I won’t make it to the Paris Motor Show this year, but the car at the top of my prodding list would have been the new Mark VII Golf, specifically the newly unveiled BlueMotion edition.
Officially just a concept for now, there’s obviously not much separating today’s show car from the fuel-efficient hatchback that will go on sale in the UK next summer. The showroom edition might get smaller wheels, I suppose.
Official fuel economy figures haven’t yet been earned, but Volkswagen is aiming for combined-cycle scores of 88.3mpg and 85g/km of CO2, substantially improving on the 74.3mpg and 99g/km of today’s BlueMotion Golf. Assuming those figures turn out to be accurate, they will top the class for a non-hybrid car of this size – unless some other manufacturer manages to trump them in the meantime.
Judging from pictures, the Golf version 7 will also be a lot better looking than today’s version 6. The car’s exterior designer, Marc Lichte, has turned out the sharpest and cleanest Golf design since 1997’s Mark IV – maybe even the best since Giugiaro’s 1974 original. I particularly like the return to a sheer surface for the broad, sweeping panel that links the roof with the rear wheel-arch.
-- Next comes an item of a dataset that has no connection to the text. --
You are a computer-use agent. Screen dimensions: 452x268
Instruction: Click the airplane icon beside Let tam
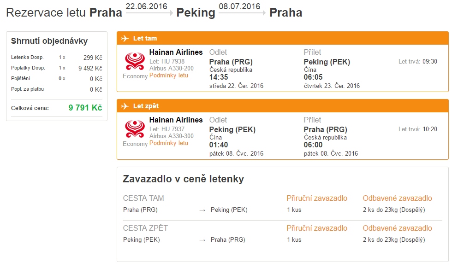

It’s no longer bisected by a shoulder crease, helping to give the car a tangible feeling of chunky solidity.
And I’m equally happy that the appearance of solidity isn’t matched with an increase in actual heft. Thankfully the weight trend is downward, despite the new Golf’s inevitable growth in size. According to VW, running-gear weight is down by 26kg, bodywork by 37kg compared to the outgoing BlueMotion.
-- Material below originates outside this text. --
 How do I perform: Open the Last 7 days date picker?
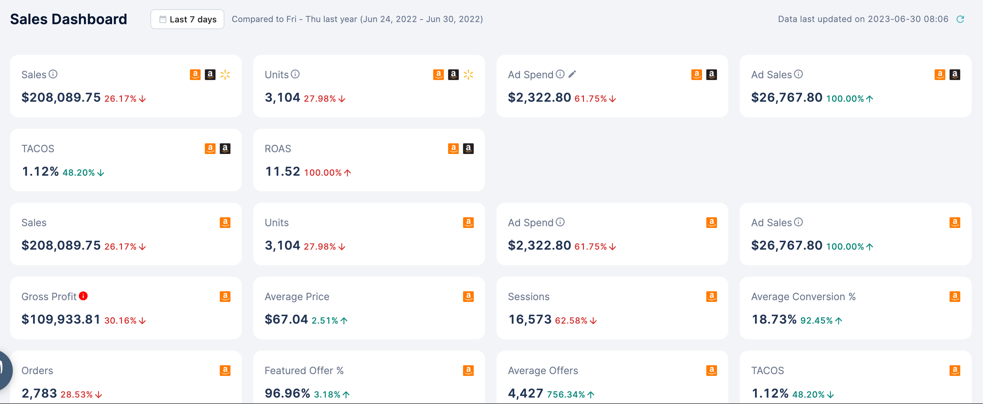187,19
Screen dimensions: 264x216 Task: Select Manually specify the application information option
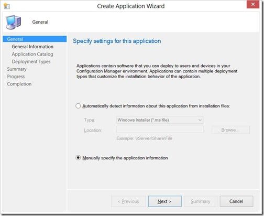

Power, by contrast, is up a little at 110PS (from today’s 105PS – PS being the metric horsepower). A host of detailed changes to the 1.6-litre diesel unit have put power up and consumption down. It is, of course, equipped with automatic stop-start and battery regeneration features, in common with the rest of the incoming Golf range.
The engine’s full 250Nm measure of torque is available from 1,500rpm to 2,750rpm, helping it to spin slowly while pulling lengthened gear ratios in the five speed manual gearbox. VW hasn’t yet released a 0-62mph acceleration time, but I would expect it to equal or better the 11.3-second benchmark set by today’s BlueMotion model.
In common with other eco-biased models, the suspension will be lowered by 15mm, unnecessary intakes will be blanked off, and there will be spoilers and underfloor panels to guide air more smoothly over, under and around the car. Drag has been cut by 10%, VW says, and the quoted 0.27 drag coefficient certainly sounds slippery for a car that shares more kinship with a box than a teardrop.
I look forward to trying out the new Golf BlueMotion in due course. That opportunity will be a while coming, no doubt, but I suspect it will be worth the wait.